Exercise >>
Verbatim copy, images omitted: return the full listing.
=== The data ===
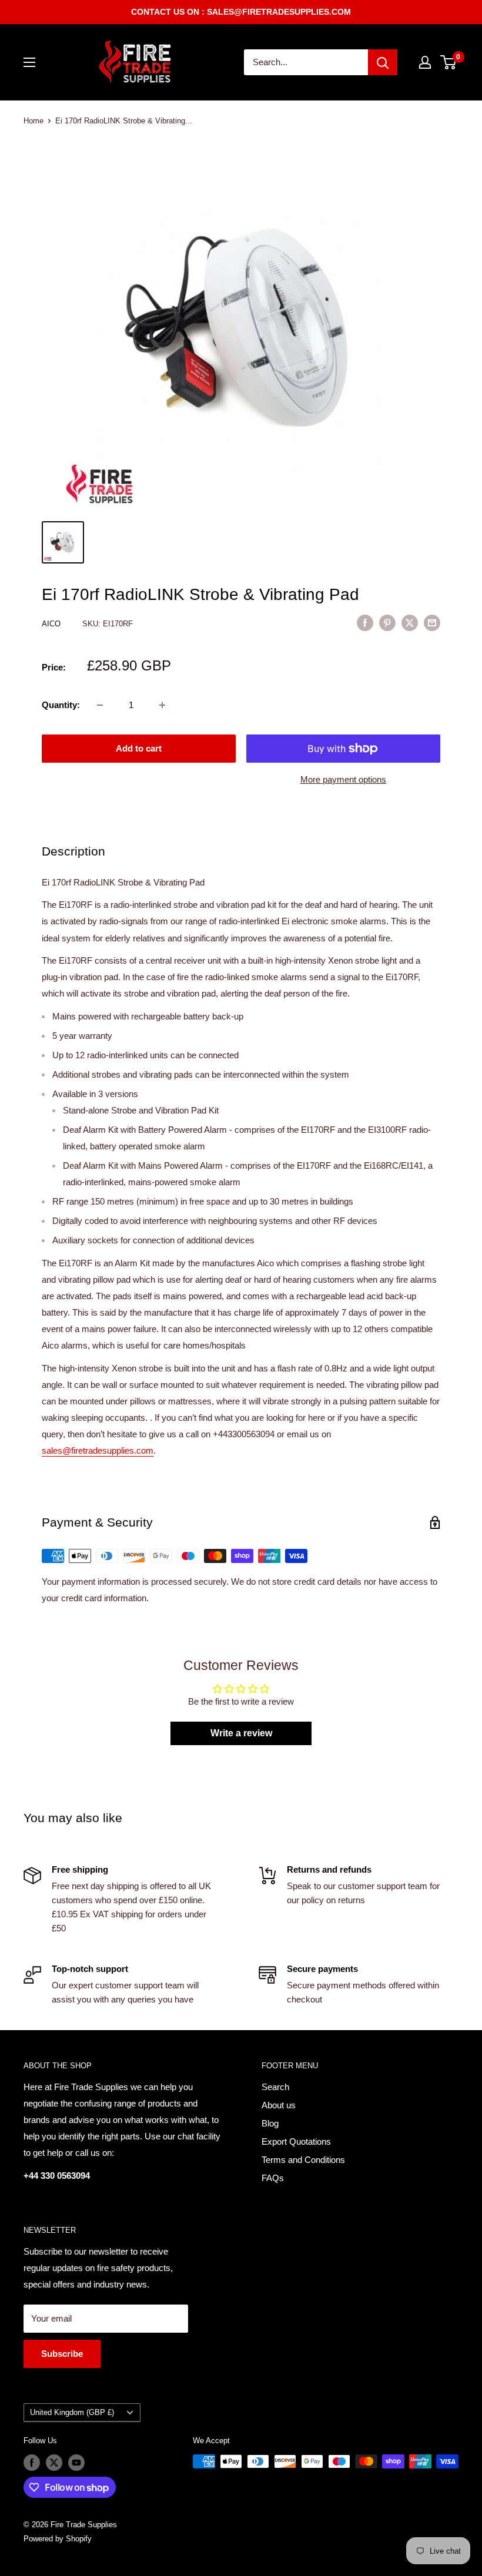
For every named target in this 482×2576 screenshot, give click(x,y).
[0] (448, 62)
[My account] (425, 62)
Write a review (241, 1733)
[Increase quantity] (162, 705)
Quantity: (61, 705)
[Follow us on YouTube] (76, 2462)
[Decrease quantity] (100, 705)
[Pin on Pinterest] (387, 622)
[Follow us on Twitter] (54, 2462)
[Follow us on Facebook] (32, 2462)
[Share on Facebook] (365, 622)
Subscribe (62, 2354)
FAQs (273, 2178)
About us (279, 2105)
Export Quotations (296, 2141)
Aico (52, 623)
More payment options (343, 779)
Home (33, 120)
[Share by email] (432, 622)
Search (275, 2087)
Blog (270, 2123)
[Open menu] (29, 62)
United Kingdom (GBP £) (72, 2412)
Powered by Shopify (58, 2538)
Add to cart (139, 748)
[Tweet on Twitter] (409, 622)
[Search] (382, 62)
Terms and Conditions (303, 2160)
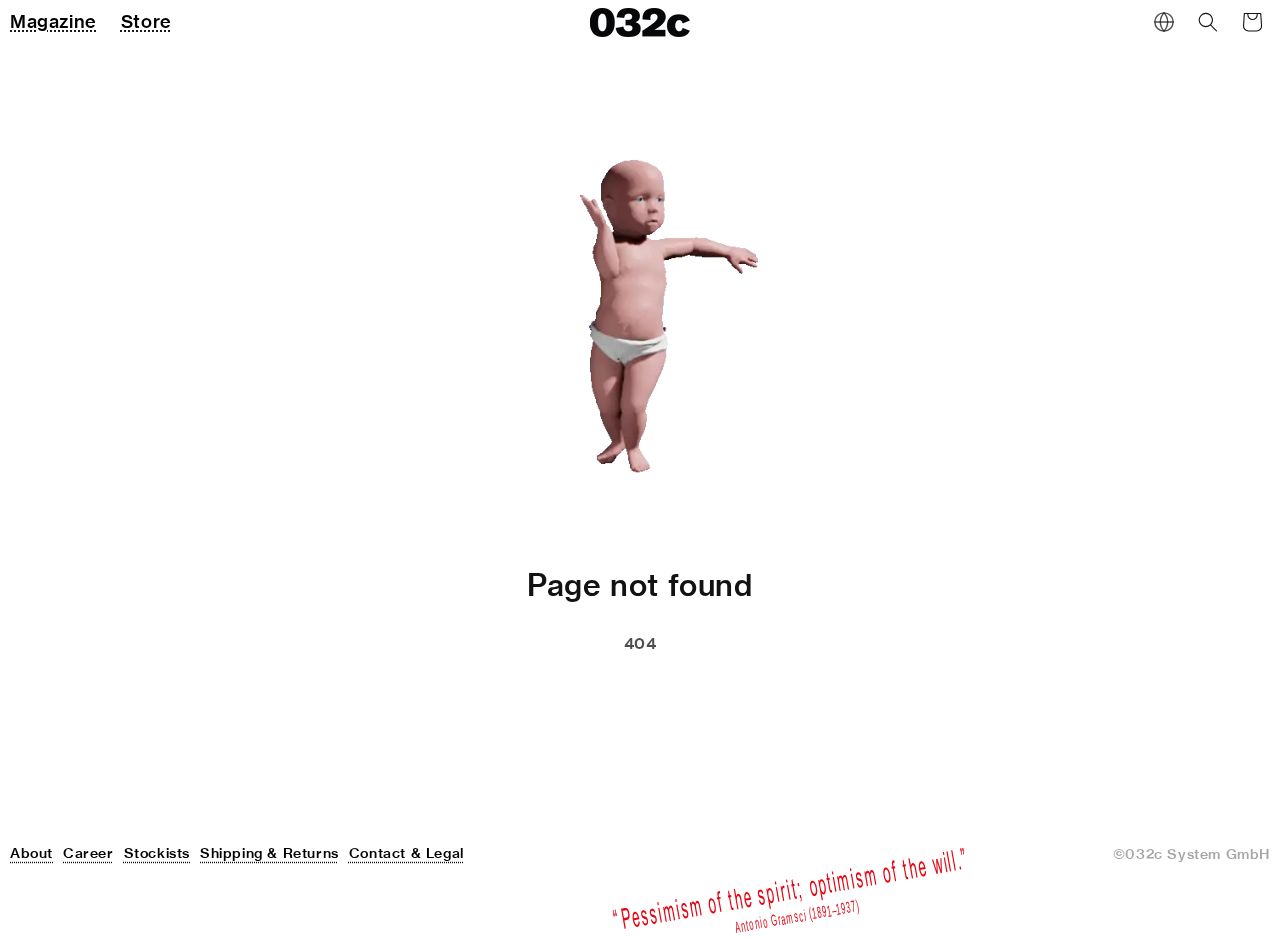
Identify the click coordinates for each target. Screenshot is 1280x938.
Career (88, 853)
===
Finished exercise >>
For every named target in this 482×2576 screenshot, give click(x,y).
[0] (448, 62)
[My account] (425, 62)
Write a review (241, 1733)
[Increase quantity] (162, 705)
Quantity: (61, 705)
[Follow us on YouTube] (76, 2462)
[Decrease quantity] (100, 705)
[Pin on Pinterest] (387, 622)
[Follow us on Twitter] (54, 2462)
[Follow us on Facebook] (32, 2462)
[Share on Facebook] (365, 622)
Subscribe (62, 2354)
FAQs (273, 2178)
About us (279, 2105)
Export Quotations (296, 2141)
Aico (52, 623)
More payment options (343, 779)
Home (33, 120)
[Share by email] (432, 622)
Search (275, 2087)
Blog (270, 2123)
[Open menu] (29, 62)
United Kingdom (GBP £) (72, 2412)
Powered by Shopify (58, 2538)
Add to cart (139, 748)
[Tweet on Twitter] (409, 622)
[Search] (382, 62)
Terms and Conditions (303, 2160)
Identify the click coordinates for each target. Screenshot is 1280x938.
Career (88, 853)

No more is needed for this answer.